Gaffer
Gaffer copied to clipboard
Investigate removal of repositories other than maven central from POMs
It appears that all the dependencies required by Gaffer are available in Maven central, which is the default repository used by Maven. Although this may not have been the case in the past. When running builds Maven occasionally tries to check repos.spark-packages.org if it can't find a package in Maven central. This is often because of a mistake with the version.
It's unclear if this repository (see below - defined in spark library) is actually required or if it can be removed. On a clean installation of Maven with no preexisting dependencies downloaded, investigate to see if it can be removed without causing any missing dependencies.
<repositories>
<repository>
<id>Spark Packages</id>
<url>https://repos.spark-packages.org/</url>
</repository>
</repositories>
At least the module spark-library requires graphframes:graphframes which is not in Maven central. There doesn't appear to be a way to prevent maven from also trying to use this repository when looking for other dependencies.
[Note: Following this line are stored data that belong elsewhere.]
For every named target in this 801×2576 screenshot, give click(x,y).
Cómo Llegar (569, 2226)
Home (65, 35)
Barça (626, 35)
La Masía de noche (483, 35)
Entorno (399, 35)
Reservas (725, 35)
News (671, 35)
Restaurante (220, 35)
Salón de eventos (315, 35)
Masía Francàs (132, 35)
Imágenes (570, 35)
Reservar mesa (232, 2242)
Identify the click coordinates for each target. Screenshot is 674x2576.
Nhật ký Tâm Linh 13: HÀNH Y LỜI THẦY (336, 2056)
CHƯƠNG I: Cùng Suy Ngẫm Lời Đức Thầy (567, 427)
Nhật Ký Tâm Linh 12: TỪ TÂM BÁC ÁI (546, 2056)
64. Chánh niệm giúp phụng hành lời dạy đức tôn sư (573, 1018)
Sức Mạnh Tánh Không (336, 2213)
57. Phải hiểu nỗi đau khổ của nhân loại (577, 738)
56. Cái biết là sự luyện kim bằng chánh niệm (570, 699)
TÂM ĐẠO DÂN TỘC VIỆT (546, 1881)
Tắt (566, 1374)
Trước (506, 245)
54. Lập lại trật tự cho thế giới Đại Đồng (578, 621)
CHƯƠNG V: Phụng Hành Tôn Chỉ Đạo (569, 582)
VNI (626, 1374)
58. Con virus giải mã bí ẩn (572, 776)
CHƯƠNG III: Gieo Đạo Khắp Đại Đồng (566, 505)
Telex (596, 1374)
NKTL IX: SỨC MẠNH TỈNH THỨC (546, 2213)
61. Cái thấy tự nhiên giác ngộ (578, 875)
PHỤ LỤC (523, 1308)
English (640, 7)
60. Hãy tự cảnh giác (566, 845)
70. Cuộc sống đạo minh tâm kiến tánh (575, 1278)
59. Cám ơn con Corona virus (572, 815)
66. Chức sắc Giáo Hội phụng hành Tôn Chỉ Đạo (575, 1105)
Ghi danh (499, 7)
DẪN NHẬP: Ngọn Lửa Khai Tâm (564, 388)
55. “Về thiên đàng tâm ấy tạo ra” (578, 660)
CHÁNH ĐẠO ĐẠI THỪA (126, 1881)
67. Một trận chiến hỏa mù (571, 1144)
Potentially the problem here is the Maven central repository being used as the fallback for spark modules due to being below the Spark repository in the repositories definitions. Further testing and looking at the Super-POM will answer this. If Maven central is also specified that may correct the order.
Running mvn help:effective-pom -Dverbose -pl :spark-library confirms that the way the spark-packages repo is specified causes it to take precedence over the default central repo:
<repositories>
<repository>
<id>Spark Packages</id> <!-- uk.gov.gchq.gaffer:spark:2.0.1-SNAPSHOT, line 35 -->
<url>https://repos.spark-packages.org/</url> <!-- uk.gov.gchq.gaffer:spark:2.0.1-SNAPSHOT, line 36 -->
</repository>
<repository>
<snapshots>
<enabled>false</enabled> <!-- org.apache.maven:maven-model-builder:3.8.6:super-pom, line 33 -->
</snapshots>
<id>central</id> <!-- org.apache.maven:maven-model-builder:3.8.6:super-pom, line 28 -->
<name>Central Repository</name> <!-- org.apache.maven:maven-model-builder:3.8.6:super-pom, line 29 -->
<url>https://repo.maven.apache.org/maven2</url> <!-- org.apache.maven:maven-model-builder:3.8.6:super-pom, line 30 -->
</repository>
</repositories>
As a result, Maven will check the spark repo ahead of central. See Maven docs for the priority used. When cloning the project for the first time this can cause significant delays while Maven tries to fetch from this repo, only falling back to fetching from central after timing out in some cases.
The PR to fix this adds central to the POM above spark-packages. This ensures it is only used as a fallback when the single package graphframes:graphframes is not found on Maven central.